(Records from a data source)
[Start of section]

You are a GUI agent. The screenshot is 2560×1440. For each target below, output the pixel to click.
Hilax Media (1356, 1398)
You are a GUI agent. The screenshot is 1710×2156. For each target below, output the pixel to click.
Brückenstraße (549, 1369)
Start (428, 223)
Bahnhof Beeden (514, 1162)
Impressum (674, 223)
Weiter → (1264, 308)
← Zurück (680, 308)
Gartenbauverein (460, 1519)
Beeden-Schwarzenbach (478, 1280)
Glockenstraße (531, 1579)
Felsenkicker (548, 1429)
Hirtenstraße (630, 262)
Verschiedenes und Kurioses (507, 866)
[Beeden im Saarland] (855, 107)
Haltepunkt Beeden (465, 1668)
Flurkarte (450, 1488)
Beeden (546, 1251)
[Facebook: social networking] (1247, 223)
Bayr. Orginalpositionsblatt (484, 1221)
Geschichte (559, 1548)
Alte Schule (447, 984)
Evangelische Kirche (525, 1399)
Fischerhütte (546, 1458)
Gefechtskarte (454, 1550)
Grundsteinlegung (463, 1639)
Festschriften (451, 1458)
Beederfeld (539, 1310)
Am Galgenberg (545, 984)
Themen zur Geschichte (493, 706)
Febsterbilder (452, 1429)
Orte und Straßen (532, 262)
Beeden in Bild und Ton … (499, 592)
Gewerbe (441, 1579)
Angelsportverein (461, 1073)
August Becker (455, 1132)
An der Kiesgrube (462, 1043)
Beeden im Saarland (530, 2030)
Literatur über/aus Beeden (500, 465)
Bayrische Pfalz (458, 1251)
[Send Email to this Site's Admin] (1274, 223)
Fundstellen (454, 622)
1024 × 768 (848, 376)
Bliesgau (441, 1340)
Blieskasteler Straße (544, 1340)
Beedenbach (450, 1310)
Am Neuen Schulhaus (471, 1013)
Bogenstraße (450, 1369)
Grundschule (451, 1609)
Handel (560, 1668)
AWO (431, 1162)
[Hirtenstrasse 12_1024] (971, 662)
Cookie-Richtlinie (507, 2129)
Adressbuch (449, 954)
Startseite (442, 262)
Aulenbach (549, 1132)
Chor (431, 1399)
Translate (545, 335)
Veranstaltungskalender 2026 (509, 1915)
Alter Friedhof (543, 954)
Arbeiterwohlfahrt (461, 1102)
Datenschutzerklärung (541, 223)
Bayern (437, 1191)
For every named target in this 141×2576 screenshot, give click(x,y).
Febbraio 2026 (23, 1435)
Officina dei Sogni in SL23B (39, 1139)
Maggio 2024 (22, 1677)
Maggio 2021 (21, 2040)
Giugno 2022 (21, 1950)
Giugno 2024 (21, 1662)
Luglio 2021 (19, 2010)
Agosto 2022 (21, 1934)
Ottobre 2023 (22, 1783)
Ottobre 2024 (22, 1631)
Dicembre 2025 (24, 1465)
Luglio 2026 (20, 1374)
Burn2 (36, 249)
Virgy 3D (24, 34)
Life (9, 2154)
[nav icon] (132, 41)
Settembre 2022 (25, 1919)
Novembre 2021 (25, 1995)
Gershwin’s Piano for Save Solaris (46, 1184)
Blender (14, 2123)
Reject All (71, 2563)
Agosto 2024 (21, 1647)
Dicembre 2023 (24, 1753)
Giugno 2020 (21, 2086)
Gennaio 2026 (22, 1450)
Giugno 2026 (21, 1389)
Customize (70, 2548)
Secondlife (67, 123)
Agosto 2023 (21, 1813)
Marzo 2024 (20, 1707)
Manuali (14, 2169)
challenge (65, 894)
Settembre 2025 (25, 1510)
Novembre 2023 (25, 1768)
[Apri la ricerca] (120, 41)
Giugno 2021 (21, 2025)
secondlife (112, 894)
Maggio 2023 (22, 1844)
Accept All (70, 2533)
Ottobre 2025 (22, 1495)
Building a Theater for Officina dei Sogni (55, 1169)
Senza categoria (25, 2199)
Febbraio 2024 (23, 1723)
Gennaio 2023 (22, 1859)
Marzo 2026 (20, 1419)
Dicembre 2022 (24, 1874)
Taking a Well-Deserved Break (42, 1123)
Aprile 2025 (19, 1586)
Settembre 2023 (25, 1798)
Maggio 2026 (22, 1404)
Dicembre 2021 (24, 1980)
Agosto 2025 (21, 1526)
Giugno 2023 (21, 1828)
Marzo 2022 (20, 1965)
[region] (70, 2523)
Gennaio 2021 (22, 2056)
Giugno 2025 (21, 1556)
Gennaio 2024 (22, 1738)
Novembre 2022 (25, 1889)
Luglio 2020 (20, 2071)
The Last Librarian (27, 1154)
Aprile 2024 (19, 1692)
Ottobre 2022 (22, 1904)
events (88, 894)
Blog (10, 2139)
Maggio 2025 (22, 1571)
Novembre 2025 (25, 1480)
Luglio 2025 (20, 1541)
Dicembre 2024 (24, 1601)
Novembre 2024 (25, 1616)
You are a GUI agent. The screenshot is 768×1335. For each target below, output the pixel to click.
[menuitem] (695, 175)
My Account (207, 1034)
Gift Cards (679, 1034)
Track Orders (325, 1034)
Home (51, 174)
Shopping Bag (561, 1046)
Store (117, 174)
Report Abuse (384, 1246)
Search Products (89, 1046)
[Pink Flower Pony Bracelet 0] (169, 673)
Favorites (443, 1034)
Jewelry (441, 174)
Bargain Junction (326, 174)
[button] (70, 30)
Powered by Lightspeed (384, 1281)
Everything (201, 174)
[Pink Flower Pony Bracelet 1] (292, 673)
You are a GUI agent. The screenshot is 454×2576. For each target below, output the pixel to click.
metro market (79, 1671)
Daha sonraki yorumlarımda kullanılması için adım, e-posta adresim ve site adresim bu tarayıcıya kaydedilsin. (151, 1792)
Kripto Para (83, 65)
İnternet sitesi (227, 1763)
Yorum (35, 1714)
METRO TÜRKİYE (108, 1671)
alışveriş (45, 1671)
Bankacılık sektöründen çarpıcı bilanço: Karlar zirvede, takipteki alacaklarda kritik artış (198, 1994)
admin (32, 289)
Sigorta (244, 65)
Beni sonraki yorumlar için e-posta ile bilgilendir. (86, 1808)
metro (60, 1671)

[End of section]

WHAT YOU SHOULD DO — Every entry must come back exactly as written above.

EXERCISE RESULT —
You are a GUI agent. The screenshot is 2560×1440. For each target below, output the pixel to click.
Hilax Media (1356, 1398)
You are a GUI agent. The screenshot is 1710×2156. For each target below, output the pixel to click.
Brückenstraße (549, 1369)
Start (428, 223)
Bahnhof Beeden (514, 1162)
Impressum (674, 223)
Weiter → (1264, 308)
← Zurück (680, 308)
Gartenbauverein (460, 1519)
Beeden-Schwarzenbach (478, 1280)
Glockenstraße (531, 1579)
Felsenkicker (548, 1429)
Hirtenstraße (630, 262)
Verschiedenes und Kurioses (507, 866)
[Beeden im Saarland] (855, 107)
Haltepunkt Beeden (465, 1668)
Flurkarte (450, 1488)
Beeden (546, 1251)
[Facebook: social networking] (1247, 223)
Bayr. Orginalpositionsblatt (484, 1221)
Geschichte (559, 1548)
Alte Schule (447, 984)
Evangelische Kirche (525, 1399)
Fischerhütte (546, 1458)
Gefechtskarte (454, 1550)
Grundsteinlegung (463, 1639)
Festschriften (451, 1458)
Beederfeld (539, 1310)
Am Galgenberg (545, 984)
Themen zur Geschichte (493, 706)
Febsterbilder (452, 1429)
Orte und Straßen (532, 262)
Beeden in Bild und Ton … (499, 592)
Gewerbe (441, 1579)
Angelsportverein (461, 1073)
August Becker (455, 1132)
An der Kiesgrube (462, 1043)
Beeden im Saarland (530, 2030)
Literatur über/aus Beeden (500, 465)
Bayrische Pfalz (458, 1251)
[Send Email to this Site's Admin] (1274, 223)
Fundstellen (454, 622)
1024 × 768 (848, 376)
Bliesgau (441, 1340)
Blieskasteler Straße (544, 1340)
Beedenbach (450, 1310)
Am Neuen Schulhaus (471, 1013)
Bogenstraße (450, 1369)
Grundschule (451, 1609)
Handel (560, 1668)
AWO (431, 1162)
[Hirtenstrasse 12_1024] (971, 662)
Cookie-Richtlinie (507, 2129)
Adressbuch (449, 954)
Startseite (442, 262)
Aulenbach (549, 1132)
Chor (431, 1399)
Translate (545, 335)
Veranstaltungskalender 2026 (509, 1915)
Alter Friedhof (543, 954)
Arbeiterwohlfahrt (461, 1102)
Datenschutzerklärung (541, 223)
Bayern (437, 1191)
For every named target in this 141×2576 screenshot, give click(x,y).
Febbraio 2026 (23, 1435)
Officina dei Sogni in SL23B (39, 1139)
Maggio 2024 (22, 1677)
Maggio 2021 (21, 2040)
Giugno 2022 (21, 1950)
Giugno 2024 (21, 1662)
Luglio 2021 (19, 2010)
Agosto 2022 (21, 1934)
Ottobre 2023 (22, 1783)
Ottobre 2024 (22, 1631)
Dicembre 2025 (24, 1465)
Luglio 2026 (20, 1374)
Burn2 (36, 249)
Virgy 3D (24, 34)
Life (9, 2154)
[nav icon] (132, 41)
Settembre 2022 (25, 1919)
Novembre 2021 (25, 1995)
Gershwin’s Piano for Save Solaris (46, 1184)
Blender (14, 2123)
Reject All (71, 2563)
Agosto 2024 (21, 1647)
Dicembre 2023 (24, 1753)
Giugno 2020 (21, 2086)
Gennaio 2026 (22, 1450)
Giugno 2026 (21, 1389)
Customize (70, 2548)
Secondlife (67, 123)
Agosto 2023 (21, 1813)
Marzo 2024 (20, 1707)
Manuali (14, 2169)
challenge (65, 894)
Settembre 2025 (25, 1510)
Novembre 2023 (25, 1768)
[Apri la ricerca] (120, 41)
Giugno 2021 (21, 2025)
secondlife (112, 894)
Maggio 2023 (22, 1844)
Accept All (70, 2533)
Ottobre 2025 (22, 1495)
Building a Theater for Officina dei Sogni (55, 1169)
Senza categoria (25, 2199)
Febbraio 2024 (23, 1723)
Gennaio 2023 (22, 1859)
Marzo 2026 (20, 1419)
Dicembre 2022 (24, 1874)
Taking a Well-Deserved Break (42, 1123)
Aprile 2025 (19, 1586)
Settembre 2023 (25, 1798)
Maggio 2026 (22, 1404)
Dicembre 2021 (24, 1980)
Agosto 2025 (21, 1526)
Giugno 2023 (21, 1828)
Marzo 2022 (20, 1965)
[region] (70, 2523)
Gennaio 2021 (22, 2056)
Giugno 2025 (21, 1556)
Gennaio 2024 (22, 1738)
Novembre 2022 (25, 1889)
Luglio 2020 (20, 2071)
The Last Librarian (27, 1154)
Aprile 2024 (19, 1692)
Ottobre 2022 (22, 1904)
events (88, 894)
Blog (10, 2139)
Maggio 2025 (22, 1571)
Novembre 2025 (25, 1480)
Luglio 2025 (20, 1541)
Dicembre 2024 (24, 1601)
Novembre 2024 (25, 1616)
You are a GUI agent. The screenshot is 768×1335. For each target below, output the pixel to click.
[menuitem] (695, 175)
My Account (207, 1034)
Gift Cards (679, 1034)
Track Orders (325, 1034)
Home (51, 174)
Shopping Bag (561, 1046)
Store (117, 174)
Report Abuse (384, 1246)
Search Products (89, 1046)
[Pink Flower Pony Bracelet 0] (169, 673)
Favorites (443, 1034)
Jewelry (441, 174)
Bargain Junction (326, 174)
[button] (70, 30)
Powered by Lightspeed (384, 1281)
Everything (201, 174)
[Pink Flower Pony Bracelet 1] (292, 673)
You are a GUI agent. The screenshot is 454×2576. For each target below, output the pixel to click.
metro market (79, 1671)
Daha sonraki yorumlarımda kullanılması için adım, e-posta adresim ve site adresim bu tarayıcıya kaydedilsin. (151, 1792)
Kripto Para (83, 65)
İnternet sitesi (227, 1763)
Yorum (35, 1714)
METRO TÜRKİYE (108, 1671)
alışveriş (45, 1671)
Bankacılık sektöründen çarpıcı bilanço: Karlar zirvede, takipteki alacaklarda kritik artış (198, 1994)
admin (32, 289)
Sigorta (244, 65)
Beni sonraki yorumlar için e-posta ile bilgilendir. (86, 1808)
metro (60, 1671)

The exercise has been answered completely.